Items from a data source

◇ ◇ ◇ ◇ ◇ ◇ ◇

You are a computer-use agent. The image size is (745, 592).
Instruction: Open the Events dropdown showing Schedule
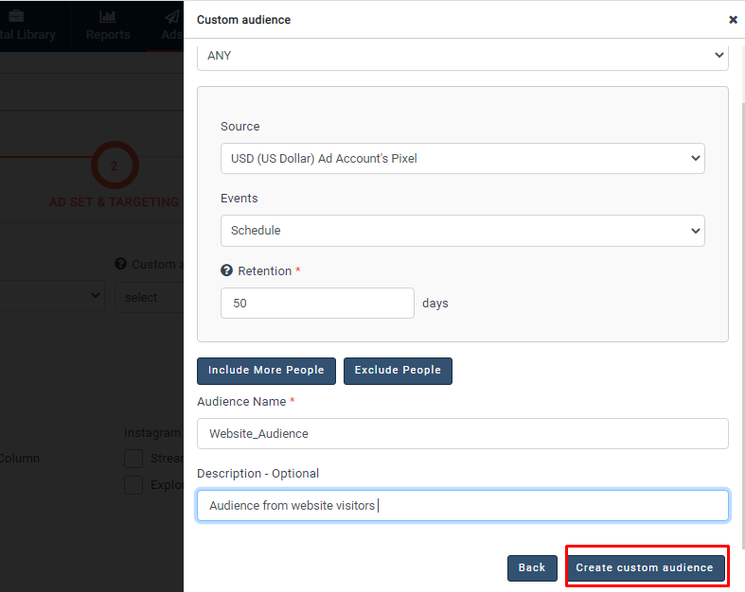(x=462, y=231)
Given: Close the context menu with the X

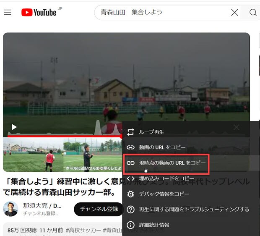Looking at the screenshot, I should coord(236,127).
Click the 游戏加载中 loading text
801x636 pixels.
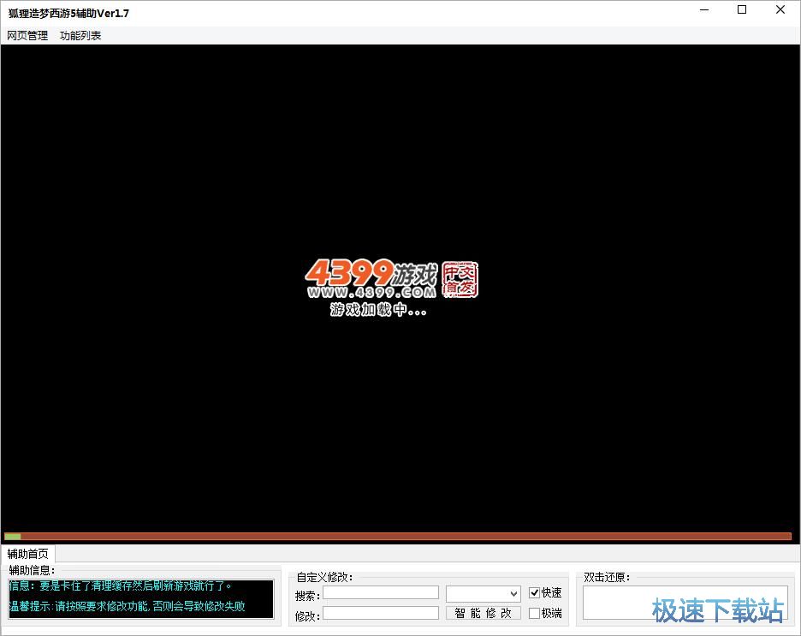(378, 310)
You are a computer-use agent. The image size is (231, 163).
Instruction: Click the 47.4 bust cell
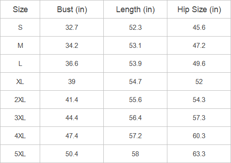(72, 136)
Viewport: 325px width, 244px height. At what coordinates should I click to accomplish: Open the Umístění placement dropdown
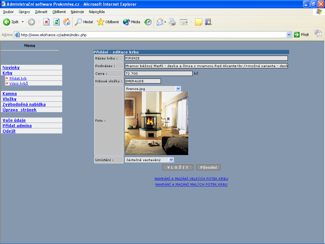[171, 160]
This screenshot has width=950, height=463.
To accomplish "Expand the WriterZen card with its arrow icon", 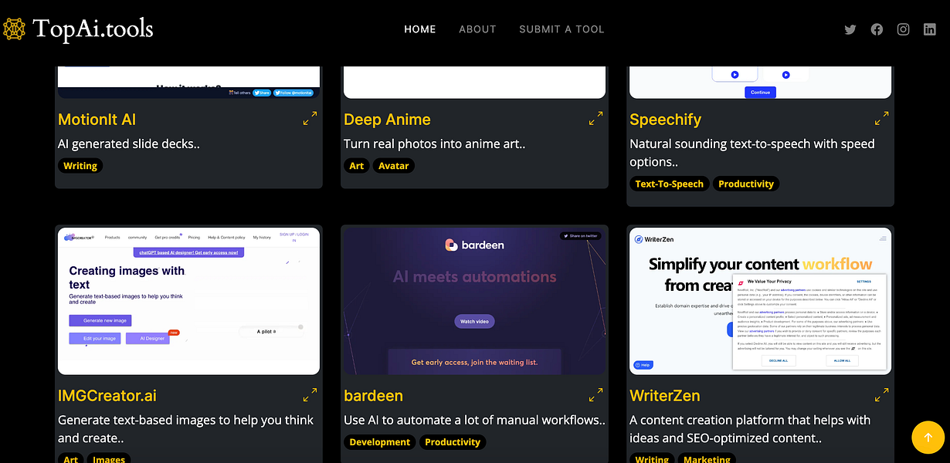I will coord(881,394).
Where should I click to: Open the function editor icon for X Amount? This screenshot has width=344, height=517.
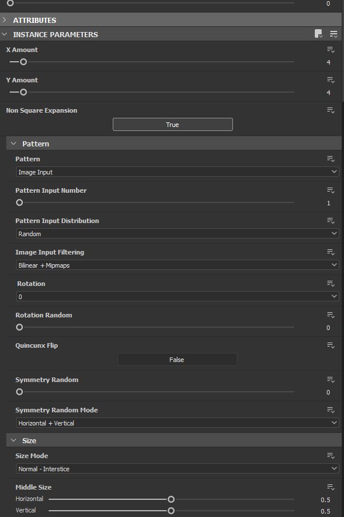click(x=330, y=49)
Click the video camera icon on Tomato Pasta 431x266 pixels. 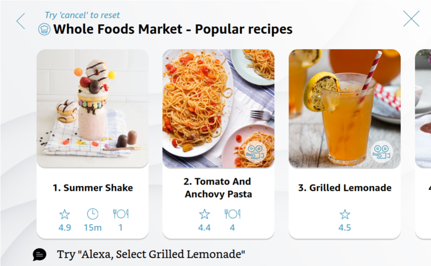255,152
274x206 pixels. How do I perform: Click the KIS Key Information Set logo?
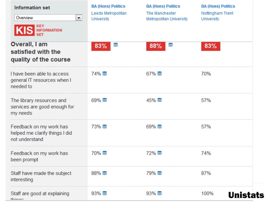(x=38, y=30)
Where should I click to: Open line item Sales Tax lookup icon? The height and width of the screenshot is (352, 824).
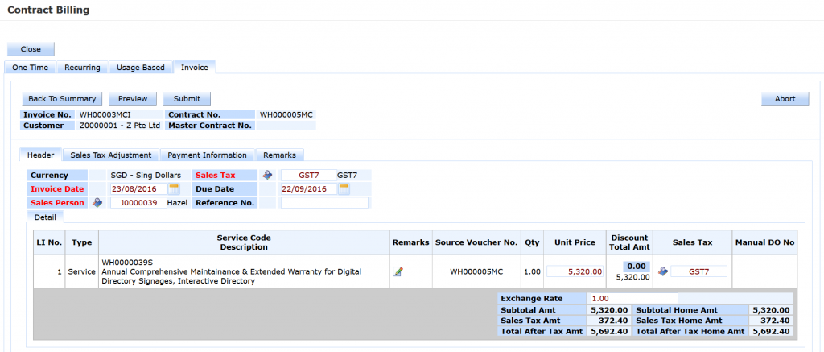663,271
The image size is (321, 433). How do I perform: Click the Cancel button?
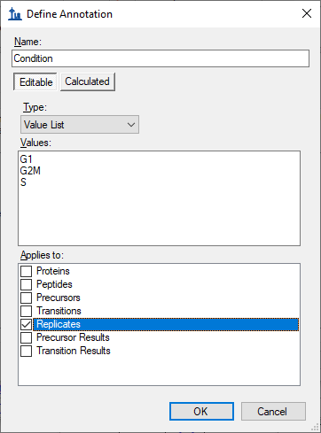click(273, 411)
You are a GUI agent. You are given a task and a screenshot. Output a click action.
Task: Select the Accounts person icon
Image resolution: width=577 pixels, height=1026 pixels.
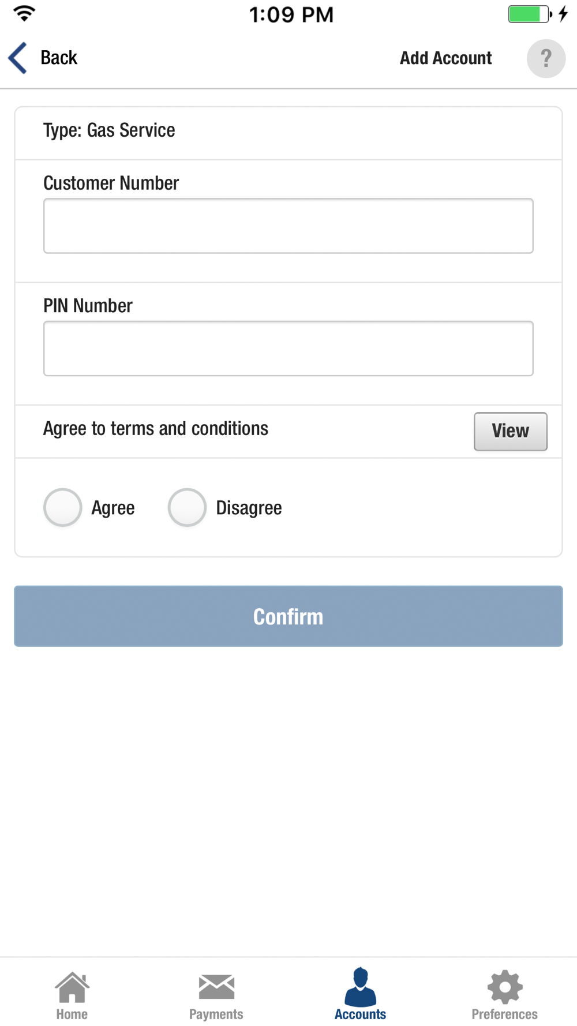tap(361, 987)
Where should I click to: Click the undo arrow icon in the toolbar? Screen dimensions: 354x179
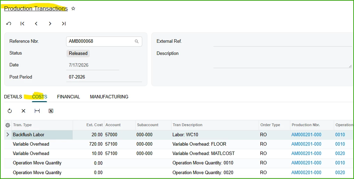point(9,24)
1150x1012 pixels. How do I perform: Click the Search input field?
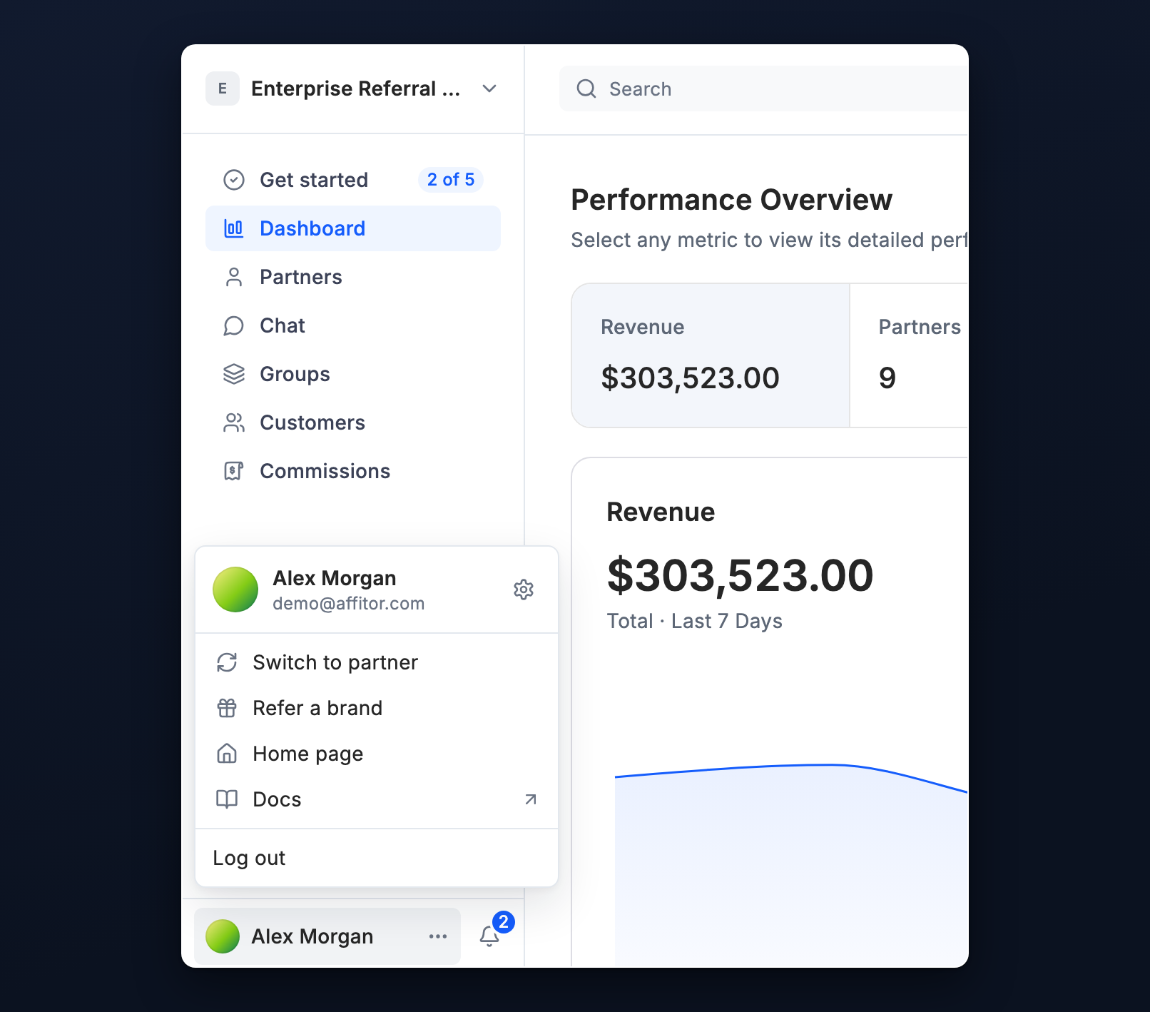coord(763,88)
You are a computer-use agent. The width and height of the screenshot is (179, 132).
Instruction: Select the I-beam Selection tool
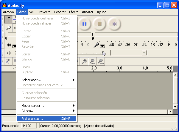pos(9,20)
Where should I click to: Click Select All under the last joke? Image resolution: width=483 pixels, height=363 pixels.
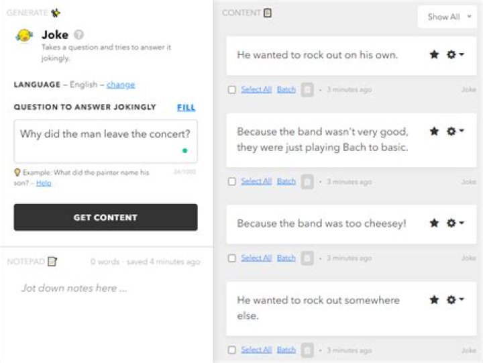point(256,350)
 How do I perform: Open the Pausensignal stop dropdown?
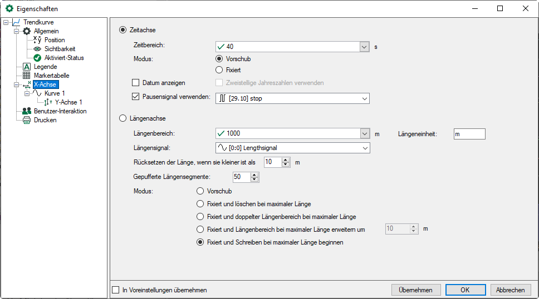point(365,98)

◇ ◇ ◇ ◇ ◇ ◇ ◇

The lines from the one containing "You are a computer-use agent. The width" to the last line of the records, both included: print exactly those and nothing else, leaving out any pictures.

You are a computer-use agent. The width and height of the screenshot is (179, 132).
Instruction: Select the I-beam Selection tool
pos(9,20)
Where should I click to: Click Select All under the last joke? Image resolution: width=483 pixels, height=363 pixels.
point(256,350)
 How do I perform: Open the Pausensignal stop dropdown?
point(365,98)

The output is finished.